Write out the lines below word for word, the whole set from start to finish.

======== DATASET ROWS

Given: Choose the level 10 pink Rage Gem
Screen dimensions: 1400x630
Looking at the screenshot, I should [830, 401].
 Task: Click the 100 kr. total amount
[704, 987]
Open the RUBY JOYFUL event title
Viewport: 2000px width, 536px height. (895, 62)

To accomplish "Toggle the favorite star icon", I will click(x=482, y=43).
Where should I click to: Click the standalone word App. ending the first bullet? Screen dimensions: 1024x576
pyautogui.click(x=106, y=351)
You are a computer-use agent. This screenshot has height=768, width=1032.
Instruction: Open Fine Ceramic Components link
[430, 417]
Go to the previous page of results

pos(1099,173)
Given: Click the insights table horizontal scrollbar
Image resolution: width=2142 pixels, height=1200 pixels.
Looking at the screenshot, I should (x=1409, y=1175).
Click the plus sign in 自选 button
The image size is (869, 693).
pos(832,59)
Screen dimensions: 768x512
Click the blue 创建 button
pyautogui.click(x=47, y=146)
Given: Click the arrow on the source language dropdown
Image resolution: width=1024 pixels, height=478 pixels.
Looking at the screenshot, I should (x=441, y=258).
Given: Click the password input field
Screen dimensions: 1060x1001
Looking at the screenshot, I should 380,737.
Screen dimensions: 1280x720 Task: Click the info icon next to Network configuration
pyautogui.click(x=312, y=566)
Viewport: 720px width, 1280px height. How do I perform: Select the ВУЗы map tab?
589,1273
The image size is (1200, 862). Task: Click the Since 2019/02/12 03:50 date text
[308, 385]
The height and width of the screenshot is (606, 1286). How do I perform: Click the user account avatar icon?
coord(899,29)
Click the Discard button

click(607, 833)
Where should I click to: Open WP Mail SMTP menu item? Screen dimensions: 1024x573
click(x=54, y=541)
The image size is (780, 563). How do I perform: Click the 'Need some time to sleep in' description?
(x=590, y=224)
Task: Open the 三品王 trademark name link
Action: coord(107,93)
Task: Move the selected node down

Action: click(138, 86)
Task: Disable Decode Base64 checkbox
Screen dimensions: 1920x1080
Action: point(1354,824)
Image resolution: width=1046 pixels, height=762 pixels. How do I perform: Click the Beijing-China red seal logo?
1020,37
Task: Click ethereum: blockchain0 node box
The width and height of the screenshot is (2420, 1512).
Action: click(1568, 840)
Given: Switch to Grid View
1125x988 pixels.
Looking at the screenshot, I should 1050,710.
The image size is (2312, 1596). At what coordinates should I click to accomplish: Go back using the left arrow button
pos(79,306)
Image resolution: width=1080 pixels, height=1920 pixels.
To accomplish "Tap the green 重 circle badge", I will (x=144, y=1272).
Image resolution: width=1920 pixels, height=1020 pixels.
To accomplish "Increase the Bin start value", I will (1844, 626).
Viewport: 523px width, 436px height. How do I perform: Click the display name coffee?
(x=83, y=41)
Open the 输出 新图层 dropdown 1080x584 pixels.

================

=== RESULT FOR THIS EXERCISE ===
Given: Choose the level 10 pink Rage Gem
Screen dimensions: 1400x630
Looking at the screenshot, I should [830, 401].
 Task: Click the 100 kr. total amount
[704, 987]
Open the RUBY JOYFUL event title
Viewport: 2000px width, 536px height. (895, 62)

To accomplish "Toggle the favorite star icon", I will click(x=482, y=43).
Where should I click to: Click the standalone word App. ending the first bullet? Screen dimensions: 1024x576
pyautogui.click(x=106, y=351)
You are a computer-use agent. This screenshot has height=768, width=1032.
Instruction: Open Fine Ceramic Components link
[430, 417]
Go to the previous page of results

pos(1099,173)
Given: Click the insights table horizontal scrollbar
Image resolution: width=2142 pixels, height=1200 pixels.
Looking at the screenshot, I should (x=1409, y=1175).
Click the plus sign in 自选 button
The image size is (869, 693).
pos(832,59)
Screen dimensions: 768x512
Click the blue 创建 button
pyautogui.click(x=47, y=146)
Given: Click the arrow on the source language dropdown
Image resolution: width=1024 pixels, height=478 pixels.
Looking at the screenshot, I should (x=441, y=258).
Given: Click the password input field
Screen dimensions: 1060x1001
Looking at the screenshot, I should 380,737.
Screen dimensions: 1280x720 Task: Click the info icon next to Network configuration
pyautogui.click(x=312, y=566)
Viewport: 720px width, 1280px height. How do I perform: Select the ВУЗы map tab?
589,1273
The image size is (1200, 862). Task: Click the Since 2019/02/12 03:50 date text
[308, 385]
The height and width of the screenshot is (606, 1286). How do I perform: Click the user account avatar icon?
coord(899,29)
Click the Discard button

click(607, 833)
Where should I click to: Open WP Mail SMTP menu item? Screen dimensions: 1024x573
click(x=54, y=541)
The image size is (780, 563). How do I perform: Click the 'Need some time to sleep in' description?
(x=590, y=224)
Task: Open the 三品王 trademark name link
Action: coord(107,93)
Task: Move the selected node down

Action: click(138, 86)
Task: Disable Decode Base64 checkbox
Screen dimensions: 1920x1080
Action: point(1354,824)
Image resolution: width=1046 pixels, height=762 pixels. How do I perform: Click the Beijing-China red seal logo?
1020,37
Task: Click ethereum: blockchain0 node box
The width and height of the screenshot is (2420, 1512).
Action: click(1568, 840)
Given: Switch to Grid View
1125x988 pixels.
Looking at the screenshot, I should 1050,710.
The image size is (2312, 1596). At what coordinates should I click to accomplish: Go back using the left arrow button
pos(79,306)
Image resolution: width=1080 pixels, height=1920 pixels.
To accomplish "Tap the green 重 circle badge", I will (x=144, y=1272).
Image resolution: width=1920 pixels, height=1020 pixels.
To accomplish "Increase the Bin start value", I will (1844, 626).
Viewport: 523px width, 436px height. How do I perform: Click the display name coffee?
(x=83, y=41)
Open the 输出 新图层 dropdown 1080x584 pixels.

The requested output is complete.